Of course Wayans seems to be arguing that his use of nigga is a different word from the offensive nigger, and so should be trademarkable. This is an interesting argument because it relies on treating a dialectal difference as a word difference. The only difference between nigger and nigga is the final r-dropping. r-dropping is a salient feature of African American Vernacular English (AAVE) (aka Ebonics to some), so the r-dropped version is marked as being an AAVE usage. Really what this comes down to is an in-group/out-group distinction. African Americans can use nigga but Whites cannot. So it’s not clear that nigga isn’t offensive—at least when used by some people.

This argument has not worked with the Patent and Trademark office in the past and it’s not likely it will work this time.

Oddly, a federal court rejected a petition to revoke the Washington Redskins trademark on the grounds it was offensive to Indians in 2003.

The Washington Redskins football franchise can keep its trademark name and logo because a group of activists did not provide enough evidence that the team's moniker was disparaging to Native Americans, a judge ruled yesterday.
U .S. District Judge Colleen Kollar-Kotelly threw out a federal board's 1999 decision to cancel six highly lucrative Redskins trademarks. She said she was not opining on whether the word "redskin" was insulting or not but concluded that the U.S. Patent and Trademark Office's board had relied upon partial, dated and irrelevant evidence submitted by the activists.
The judge also said Native Americans had little legal grounds to complain because they waited 25 years after the first Redskins trademark was registered to formally object to the team's name and images.
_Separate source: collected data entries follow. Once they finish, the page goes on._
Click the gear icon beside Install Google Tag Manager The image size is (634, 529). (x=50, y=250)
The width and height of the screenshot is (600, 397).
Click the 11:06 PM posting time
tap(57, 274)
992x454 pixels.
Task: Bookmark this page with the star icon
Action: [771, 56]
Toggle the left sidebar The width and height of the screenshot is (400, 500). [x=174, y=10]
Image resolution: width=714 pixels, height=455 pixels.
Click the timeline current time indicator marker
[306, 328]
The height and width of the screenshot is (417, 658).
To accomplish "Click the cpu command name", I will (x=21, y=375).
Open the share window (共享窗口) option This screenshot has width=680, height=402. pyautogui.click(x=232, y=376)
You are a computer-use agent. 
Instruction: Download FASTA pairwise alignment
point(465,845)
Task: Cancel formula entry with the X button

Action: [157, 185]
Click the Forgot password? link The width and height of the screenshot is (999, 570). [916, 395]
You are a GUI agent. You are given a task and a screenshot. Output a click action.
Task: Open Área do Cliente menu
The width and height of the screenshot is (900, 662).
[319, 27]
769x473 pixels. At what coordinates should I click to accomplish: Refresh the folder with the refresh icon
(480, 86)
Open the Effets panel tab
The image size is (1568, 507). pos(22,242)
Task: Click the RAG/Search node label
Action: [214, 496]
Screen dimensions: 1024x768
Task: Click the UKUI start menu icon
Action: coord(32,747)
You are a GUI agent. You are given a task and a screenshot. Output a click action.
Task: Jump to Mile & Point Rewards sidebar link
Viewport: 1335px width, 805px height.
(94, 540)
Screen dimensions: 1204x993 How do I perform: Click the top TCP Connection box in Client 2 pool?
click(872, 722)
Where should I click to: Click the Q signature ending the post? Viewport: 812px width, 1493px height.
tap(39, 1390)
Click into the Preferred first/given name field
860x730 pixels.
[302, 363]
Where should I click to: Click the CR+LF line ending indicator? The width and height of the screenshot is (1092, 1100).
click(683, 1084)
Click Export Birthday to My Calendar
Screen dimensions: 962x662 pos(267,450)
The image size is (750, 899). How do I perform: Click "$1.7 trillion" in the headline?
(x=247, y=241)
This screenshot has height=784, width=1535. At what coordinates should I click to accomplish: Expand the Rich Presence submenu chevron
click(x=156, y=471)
Geoff Nunberg served as an expert witness for the Indians in this case. He talks about it here and here.

But District Court Judge Colleen Kollar-Kotelly ruled that the evidence on the disparaging status of the word was inconclusive. Her arguments betrayed the mix of ignorance and illogicality that are depressingly common when courts stray into linguistic territory. Some examples:
The fact that a "not insignificant number of Americans have understood 'redskin(s)' to be an offensive reference to Native Americans," has nothing to do with whether Native Americans, themselves, consider the term "offensive," which would obviously be more probative or relevant.

Right. Even if non-Indians use redskin in a disparaging way, that doesn't mean that Indians don't take the label as a compliment. A rare people indeed, who don't care what others think of them -- you wonder why they filed the petition at all.
[T]he dictionary evidence only states that the term 'redskin(s)' is 'often offensive,' which, as Pro-Football observes, means that in certain contexts the term 'redskin(s)' was not considered offensive. In fact, the TTAB concluded that the term 'redskin(s)' means both a Native American and the Washington-area professional football team. The fact that it is usually offensive may mean the term is only offensive in one of these contexts."
Ron Butters and David Barnhart worked for the defense and argued that the term is no longer in use and so not offensive.

1 comment: said...

I am not even a full blood but I find the term 'redskin' offensive as it is applied to people who have long-standing tribal and band names.People are just learning that the word 'sioux' is a corruption of a disparaging term used by another tribe that wanted territory and taught it to Europeans to use.The people called siuox are Lakota, Nakota, Dakota.Other nations are yet to be heard from.Some complaints are not made right away because of financial costs of lawyers, and the futility of fighting the 'system'.